Lecture 2- taxonomy Flashcards
Linnaean Classification
Morphological similarity (No assumptions on relatedness are made)
Phylogeny
Study of the evolutionary history of both living and extinct organisms
Homologs
a gene related to a second gene by descent
Orthologs
genes in a different species that evolved from a common ancestral gene by speciation but kept original function
Paralogs
Genes related by duplication within a genome and evolved new functions
monophyletic group
a group of organisms that consists of a species, including the most common recent ancestor and all it’s descendants
Convergent evolution
species of different ancestors begin to share analogous structures because of a shared environment or other selection pressure
Parallel
two species evolve independently of each other maintaining the same level of similarity.

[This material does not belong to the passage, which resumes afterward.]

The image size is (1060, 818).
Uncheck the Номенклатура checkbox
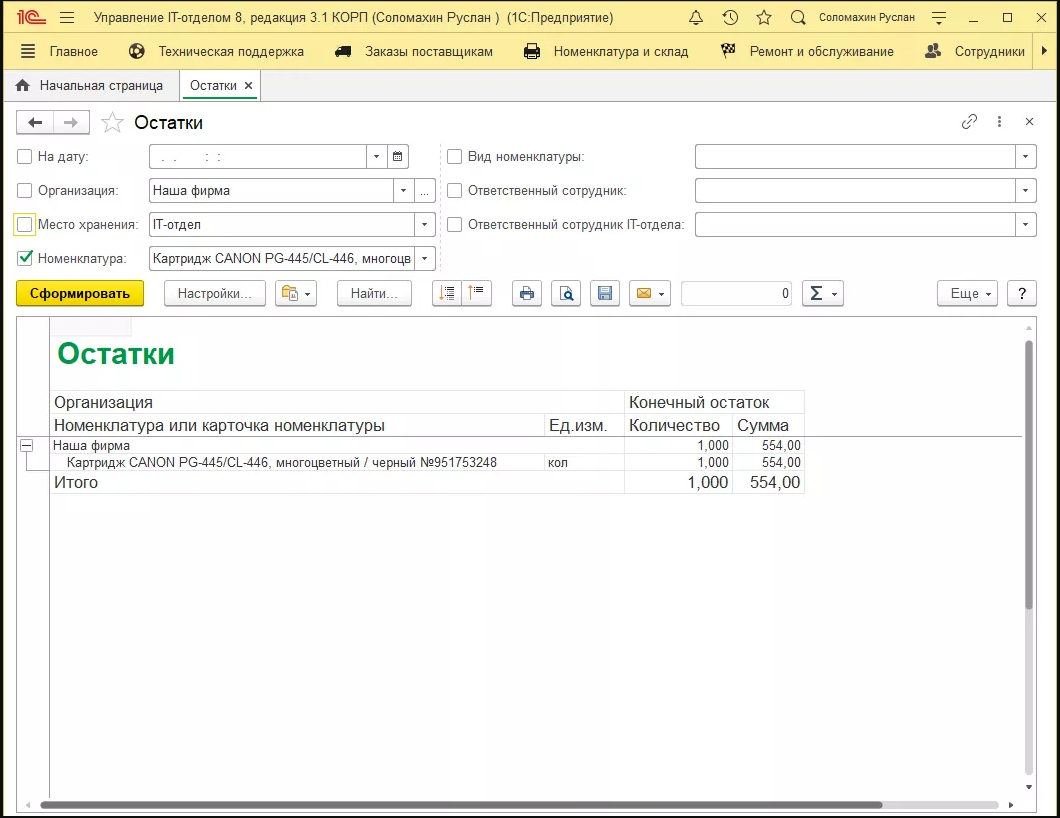(25, 258)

Unrelated species in different habitats or niches
Black smoker
no little ponds, over 350 degrees, ATP degraded at 150 degrees
White smoker
much colder than black smokers, 40-90 degrees
methane and hydrogen rich, alkaline and trace metals
biogenic hydrocarbon production
Cladistics
phylogenetic methods that group organisms by their evolutionary relationships not by their phenotypic similarities
paraphyletic group
a group including the most common recent ancestor but does not include all the descendants of the most recent common ancestor.
polyphyletic group
a group that excludes the most common recent ancestor of all included organisms because it lacks the characteristics of the group.